After four chapters of politely scaring you away from meat, dairy, sugar, and anything else you like to eat, Alicia Silverstone settles in to convince you what you should consume in The Kind Diet: A Simple Guide to Feeling Great. Losing Weight, and Saving the Planet.
To her credit, the toothy star of Clueless is not preachy. She just has that uncontrollable urge to include everyone in her success – like the first time you lost ten pounds on Weight Watchers, Jenny Craig, Atkins, South Beach – take your pick – and you were convinced that the whole world would be better if they could join in.
Basically, she advocates the macrobiotic diet, omitting meat, dairy, and sugar, and adding lots of vegetables and some fruits, along with her top magic foods: miso, umeboshi plums, pickles (homemade, not the store-bought), and sea vegetables.
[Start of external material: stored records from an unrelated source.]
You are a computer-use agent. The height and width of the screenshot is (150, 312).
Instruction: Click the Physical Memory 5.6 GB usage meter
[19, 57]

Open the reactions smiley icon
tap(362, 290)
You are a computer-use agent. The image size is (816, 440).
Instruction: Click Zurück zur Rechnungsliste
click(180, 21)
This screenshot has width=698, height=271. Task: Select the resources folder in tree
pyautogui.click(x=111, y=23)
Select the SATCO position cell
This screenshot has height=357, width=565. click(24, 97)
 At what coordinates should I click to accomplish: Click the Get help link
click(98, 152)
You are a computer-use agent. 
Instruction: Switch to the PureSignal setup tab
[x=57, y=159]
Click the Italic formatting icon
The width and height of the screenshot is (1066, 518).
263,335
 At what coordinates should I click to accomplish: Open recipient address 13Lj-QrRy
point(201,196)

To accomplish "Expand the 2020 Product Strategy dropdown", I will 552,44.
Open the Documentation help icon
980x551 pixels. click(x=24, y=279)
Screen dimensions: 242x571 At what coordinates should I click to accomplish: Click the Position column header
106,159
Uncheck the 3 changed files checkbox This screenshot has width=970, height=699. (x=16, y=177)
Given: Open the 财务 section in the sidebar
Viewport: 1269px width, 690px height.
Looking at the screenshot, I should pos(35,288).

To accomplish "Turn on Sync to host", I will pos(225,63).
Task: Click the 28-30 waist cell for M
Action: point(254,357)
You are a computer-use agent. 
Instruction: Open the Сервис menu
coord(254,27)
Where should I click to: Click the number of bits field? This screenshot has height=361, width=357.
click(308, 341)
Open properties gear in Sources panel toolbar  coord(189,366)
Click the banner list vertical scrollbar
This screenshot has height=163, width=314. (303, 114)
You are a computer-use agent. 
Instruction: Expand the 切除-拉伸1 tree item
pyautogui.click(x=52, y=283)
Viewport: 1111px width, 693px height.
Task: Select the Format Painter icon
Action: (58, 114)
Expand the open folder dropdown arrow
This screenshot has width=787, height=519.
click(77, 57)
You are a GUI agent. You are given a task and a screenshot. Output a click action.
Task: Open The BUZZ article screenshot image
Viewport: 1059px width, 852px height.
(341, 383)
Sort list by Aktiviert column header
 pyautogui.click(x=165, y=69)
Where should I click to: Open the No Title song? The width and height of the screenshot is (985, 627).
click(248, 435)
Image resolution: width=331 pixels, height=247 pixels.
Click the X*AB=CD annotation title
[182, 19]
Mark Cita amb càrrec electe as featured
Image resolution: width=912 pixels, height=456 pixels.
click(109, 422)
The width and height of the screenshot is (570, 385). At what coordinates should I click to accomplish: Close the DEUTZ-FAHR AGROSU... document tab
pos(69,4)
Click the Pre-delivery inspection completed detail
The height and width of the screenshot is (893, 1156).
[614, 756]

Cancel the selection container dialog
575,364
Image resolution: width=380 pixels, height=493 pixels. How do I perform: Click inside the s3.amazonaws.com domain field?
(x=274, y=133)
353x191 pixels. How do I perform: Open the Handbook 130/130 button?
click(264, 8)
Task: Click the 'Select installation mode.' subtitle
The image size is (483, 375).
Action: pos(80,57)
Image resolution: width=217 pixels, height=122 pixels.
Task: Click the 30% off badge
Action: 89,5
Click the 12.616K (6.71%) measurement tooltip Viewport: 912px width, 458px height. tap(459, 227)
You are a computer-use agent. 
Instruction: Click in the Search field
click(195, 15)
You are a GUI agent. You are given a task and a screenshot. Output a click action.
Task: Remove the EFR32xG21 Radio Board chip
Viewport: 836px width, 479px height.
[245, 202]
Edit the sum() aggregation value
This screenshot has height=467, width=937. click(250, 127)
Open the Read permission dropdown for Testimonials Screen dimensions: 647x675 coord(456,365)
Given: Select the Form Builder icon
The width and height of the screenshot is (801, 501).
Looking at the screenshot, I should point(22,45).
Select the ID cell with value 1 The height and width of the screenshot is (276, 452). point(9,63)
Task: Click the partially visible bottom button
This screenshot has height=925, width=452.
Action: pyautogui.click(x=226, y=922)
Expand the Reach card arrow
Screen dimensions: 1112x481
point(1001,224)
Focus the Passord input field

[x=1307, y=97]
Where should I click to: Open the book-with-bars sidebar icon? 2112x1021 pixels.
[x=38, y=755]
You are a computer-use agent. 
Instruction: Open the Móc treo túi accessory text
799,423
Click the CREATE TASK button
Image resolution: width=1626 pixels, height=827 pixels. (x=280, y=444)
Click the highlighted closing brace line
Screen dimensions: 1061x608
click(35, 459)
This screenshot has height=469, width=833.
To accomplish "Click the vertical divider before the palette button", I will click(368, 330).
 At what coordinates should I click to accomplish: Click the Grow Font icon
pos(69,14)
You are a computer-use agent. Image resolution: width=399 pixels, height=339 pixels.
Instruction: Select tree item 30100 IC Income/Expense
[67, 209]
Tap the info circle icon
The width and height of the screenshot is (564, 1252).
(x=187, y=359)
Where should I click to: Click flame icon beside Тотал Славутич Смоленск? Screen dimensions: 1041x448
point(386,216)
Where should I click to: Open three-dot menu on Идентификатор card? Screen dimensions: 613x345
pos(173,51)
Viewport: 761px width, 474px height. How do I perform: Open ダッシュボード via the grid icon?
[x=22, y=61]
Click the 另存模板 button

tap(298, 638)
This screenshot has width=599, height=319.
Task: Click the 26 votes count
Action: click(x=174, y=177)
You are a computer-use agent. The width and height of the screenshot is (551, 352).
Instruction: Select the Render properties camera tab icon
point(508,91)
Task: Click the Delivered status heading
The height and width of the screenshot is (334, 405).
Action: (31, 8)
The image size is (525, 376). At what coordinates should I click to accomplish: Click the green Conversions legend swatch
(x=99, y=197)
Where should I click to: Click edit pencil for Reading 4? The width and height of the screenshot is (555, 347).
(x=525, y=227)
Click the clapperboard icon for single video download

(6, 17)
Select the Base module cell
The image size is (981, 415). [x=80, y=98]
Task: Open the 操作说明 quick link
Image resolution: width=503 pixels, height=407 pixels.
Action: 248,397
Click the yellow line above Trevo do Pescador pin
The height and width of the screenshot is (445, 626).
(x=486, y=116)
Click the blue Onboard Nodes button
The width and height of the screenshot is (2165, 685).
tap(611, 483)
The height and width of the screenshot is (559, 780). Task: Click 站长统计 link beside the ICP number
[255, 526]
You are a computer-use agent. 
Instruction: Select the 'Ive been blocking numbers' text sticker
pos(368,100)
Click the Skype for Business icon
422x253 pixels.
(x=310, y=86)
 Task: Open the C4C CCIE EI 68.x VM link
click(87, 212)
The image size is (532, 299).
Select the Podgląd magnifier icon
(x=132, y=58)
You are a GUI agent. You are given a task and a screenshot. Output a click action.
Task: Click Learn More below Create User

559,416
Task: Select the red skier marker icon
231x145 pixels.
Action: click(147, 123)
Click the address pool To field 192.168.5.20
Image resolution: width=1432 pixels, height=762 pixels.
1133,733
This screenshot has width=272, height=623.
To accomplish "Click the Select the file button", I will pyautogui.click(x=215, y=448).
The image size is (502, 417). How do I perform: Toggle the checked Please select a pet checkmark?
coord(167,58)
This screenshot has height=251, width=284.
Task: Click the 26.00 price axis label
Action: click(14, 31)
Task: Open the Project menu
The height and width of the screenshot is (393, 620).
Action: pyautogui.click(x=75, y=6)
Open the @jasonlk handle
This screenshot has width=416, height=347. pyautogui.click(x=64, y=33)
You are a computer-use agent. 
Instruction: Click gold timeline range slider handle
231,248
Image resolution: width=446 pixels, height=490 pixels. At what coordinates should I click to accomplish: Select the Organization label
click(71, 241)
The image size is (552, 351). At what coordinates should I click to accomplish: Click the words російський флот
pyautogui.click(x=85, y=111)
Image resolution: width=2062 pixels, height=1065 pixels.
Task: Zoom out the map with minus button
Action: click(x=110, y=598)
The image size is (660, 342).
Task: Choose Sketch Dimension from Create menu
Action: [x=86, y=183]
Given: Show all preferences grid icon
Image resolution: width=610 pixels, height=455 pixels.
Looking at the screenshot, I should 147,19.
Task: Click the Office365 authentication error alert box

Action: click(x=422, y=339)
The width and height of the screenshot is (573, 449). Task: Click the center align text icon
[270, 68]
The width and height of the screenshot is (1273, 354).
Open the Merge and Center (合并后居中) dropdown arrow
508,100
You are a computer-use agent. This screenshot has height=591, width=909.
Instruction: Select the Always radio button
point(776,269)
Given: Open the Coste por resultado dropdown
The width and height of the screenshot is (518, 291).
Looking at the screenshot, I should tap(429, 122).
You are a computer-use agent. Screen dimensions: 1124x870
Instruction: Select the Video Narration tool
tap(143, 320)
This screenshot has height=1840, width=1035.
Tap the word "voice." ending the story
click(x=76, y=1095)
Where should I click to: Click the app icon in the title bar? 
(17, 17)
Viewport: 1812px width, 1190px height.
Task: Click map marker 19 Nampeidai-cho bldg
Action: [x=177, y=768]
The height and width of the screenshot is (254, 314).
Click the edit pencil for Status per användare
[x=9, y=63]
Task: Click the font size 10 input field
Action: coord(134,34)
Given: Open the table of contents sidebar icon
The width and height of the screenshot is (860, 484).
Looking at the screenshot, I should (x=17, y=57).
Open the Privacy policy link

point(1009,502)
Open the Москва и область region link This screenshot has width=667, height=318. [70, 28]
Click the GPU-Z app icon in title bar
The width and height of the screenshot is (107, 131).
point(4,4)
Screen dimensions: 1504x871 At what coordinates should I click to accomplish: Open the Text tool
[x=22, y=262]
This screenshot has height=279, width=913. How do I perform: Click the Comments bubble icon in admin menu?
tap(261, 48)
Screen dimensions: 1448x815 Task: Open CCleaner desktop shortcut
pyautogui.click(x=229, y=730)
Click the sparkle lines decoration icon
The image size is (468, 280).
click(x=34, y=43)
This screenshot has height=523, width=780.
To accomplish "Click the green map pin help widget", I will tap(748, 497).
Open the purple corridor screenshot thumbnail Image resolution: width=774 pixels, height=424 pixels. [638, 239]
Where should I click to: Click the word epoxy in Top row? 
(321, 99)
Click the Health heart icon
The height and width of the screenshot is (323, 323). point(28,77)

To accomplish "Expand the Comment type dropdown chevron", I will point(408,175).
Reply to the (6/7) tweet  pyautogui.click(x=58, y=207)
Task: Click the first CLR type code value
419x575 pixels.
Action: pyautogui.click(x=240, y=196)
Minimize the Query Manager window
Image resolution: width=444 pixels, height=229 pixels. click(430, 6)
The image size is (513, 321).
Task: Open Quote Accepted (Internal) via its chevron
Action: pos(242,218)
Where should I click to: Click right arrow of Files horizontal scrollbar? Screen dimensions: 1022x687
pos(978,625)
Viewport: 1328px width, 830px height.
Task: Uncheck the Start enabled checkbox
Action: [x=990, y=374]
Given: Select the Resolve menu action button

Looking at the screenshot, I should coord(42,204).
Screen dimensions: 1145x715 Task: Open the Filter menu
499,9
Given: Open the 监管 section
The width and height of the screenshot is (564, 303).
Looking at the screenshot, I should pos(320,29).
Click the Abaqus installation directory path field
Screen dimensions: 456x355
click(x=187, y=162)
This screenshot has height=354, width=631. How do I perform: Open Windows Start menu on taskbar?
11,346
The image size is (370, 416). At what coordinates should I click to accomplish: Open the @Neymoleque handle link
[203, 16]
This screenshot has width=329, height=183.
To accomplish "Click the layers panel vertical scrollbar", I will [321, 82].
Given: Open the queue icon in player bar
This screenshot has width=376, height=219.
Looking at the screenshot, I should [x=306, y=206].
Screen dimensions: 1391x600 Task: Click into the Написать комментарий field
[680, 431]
Silverstone offers three alternative plans she calls flirting, vegan, or full-blown superhero. Any of the plans will get you on the right path, and the hope is that once you try it (flirting), you will be convinced to go all the way (superhero).
Pictures of superheroes dot the pages, from Ruth Heidrich to Dean Ornish, and a fun most wanted line-up of “Eye Candy for Flirts – cute boys (who) are vegan.” Tables provide useful information, e.g., healthy vegan substitutes for your favorite lethal foods – even recipe referrals when you just cannot do without a “crispy peanut butter treat with chocolate chips.”
If you make it to ‘vegan’ status, Silverstone rewards you with a weekly meal plan; at ‘superhero’ status, she’ll help you clean out cupboards and restock. As she progresses to the chapter on “Kind Away from Home,” you will get tips for travel (those peanut butter treats pop up again), restaurant ordering (who knew pasta was vegan), and entertaining.
Although recipes start at Part III, more than two-thirds of the book consists of recipes from pizza to salads with easy vinaigrettes to desserts ( and, yes, there is tofu), with a great index and pictures.
Those chocolate peanut butter cups actually look pretty good (check “potpourri” for the recipe).
It’s always a good idea to try out a book like this before you invest, so you might want to get on the library list first – just to be sure you would want it on your shelf. But, Silverstone’s informative approach is cheery and positive – like her. Some of the recipes might find their way into your kitchen, even if you just “flirt” with her ideas, and for macrobiotic fans, the book fills a gap for recipes and nutritional reference.